The primary issue on appeal is whether the district court denied appellants their sixth amendment right to trial by an impartial jury by refusing to excuse for cause those members of the venire who had heard McKenna's testimony in the prior proceeding. Appellants contend that, regardless of the jurors' responses during voir dire and during the in camera interviews, the district court erred by not finding the jurors biased as a matter of law. Alternatively, appellants contend that the jurors' responses demonstrated actual bias.

A. Implied Bias.

| Task description |
Extend the appeal opinion on juror bias, writing the section that follows its last heading, "A. Implied Bias."

| Data provided |
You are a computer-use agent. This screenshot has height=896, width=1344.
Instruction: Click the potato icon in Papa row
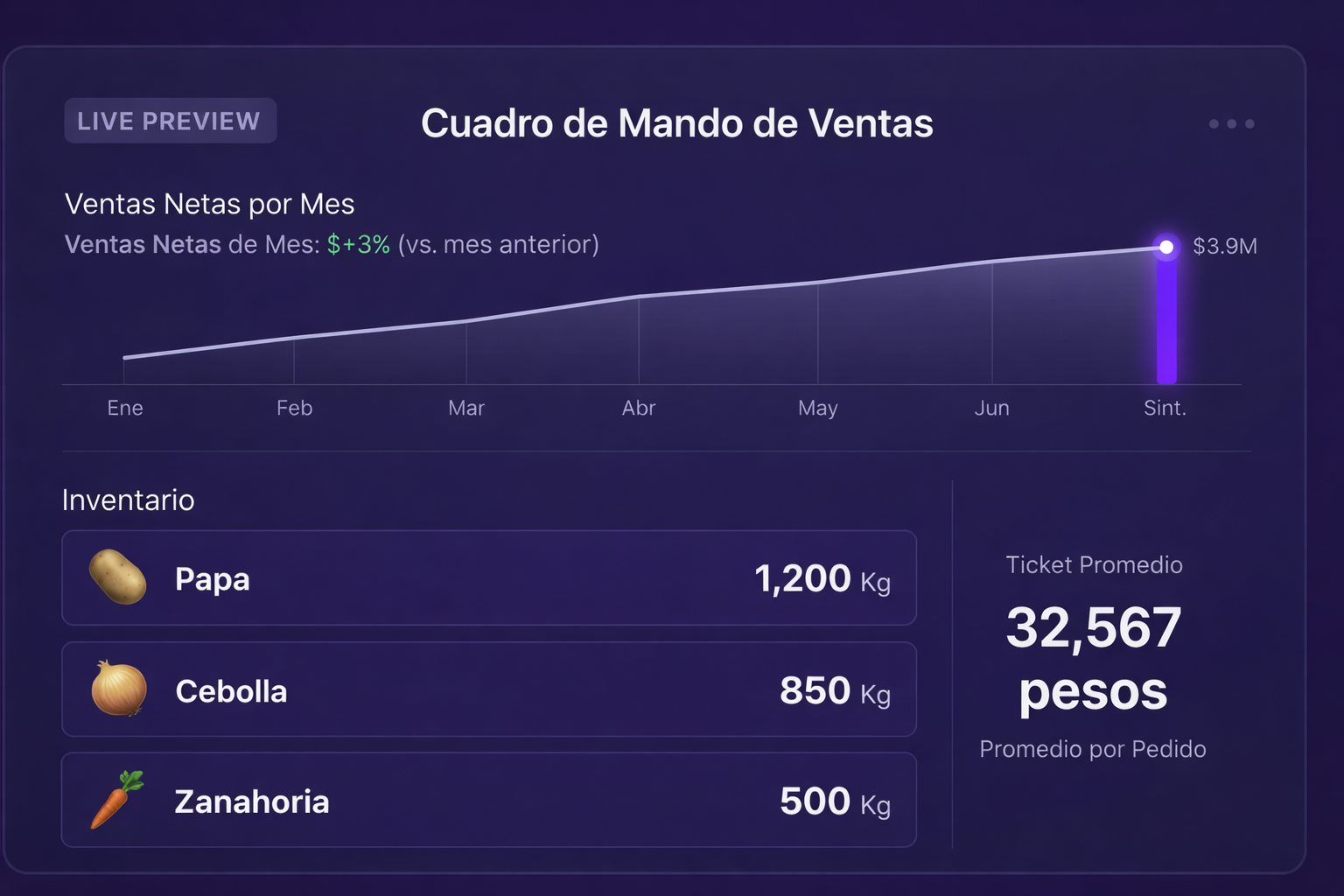[118, 577]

| The answer |
We last considered this issue twenty-three years ago in United States v. Haynes, 398 F.2d 980 (2d Cir.1968), cert. denied, 393 U.S. 1120, 89 S.Ct. 996, 22 L.Ed.2d 124 (1969). In Haynes, defense counsel moved to strike for cause thirteen venirepersons who had previously served as jurors in a narcotics case during which the same government witnesses testified who were scheduled to testify against defendant Haynes in his narcotics trial. Id. at 983. Haynes contended, as do the appellants here, that the prospective jurors were incapable of being impartial because they had found the government's witnesses credible in the prior case. Id. The district court refused to excuse these venirepersons for cause. On appeal, we held that in cases where members of the venire are challenged on the basis of prior jury service at a trial involving similar but unrelated offenses, at which the same government witnesses testify, actual bias must be proved, not implied. Id. at 985. Accord, United States v. Carranza, 583 F.2d 25, 28-29 (1st Cir.1978); United States v. DeMet, 486 F.2d 816, 819 (7th Cir.1973), cert. denied, 416 U.S. 969, 94 S.Ct. 1991, 40 L.Ed.2d 558 (1974); Johnson v. United States, 484 F.2d 309 (8th Cir.), cert. denied, 414 U.S. 1039, 94 S.Ct. 539, 38 L.Ed.2d 329 (1973); Government of the Virgin Islands v. Williams...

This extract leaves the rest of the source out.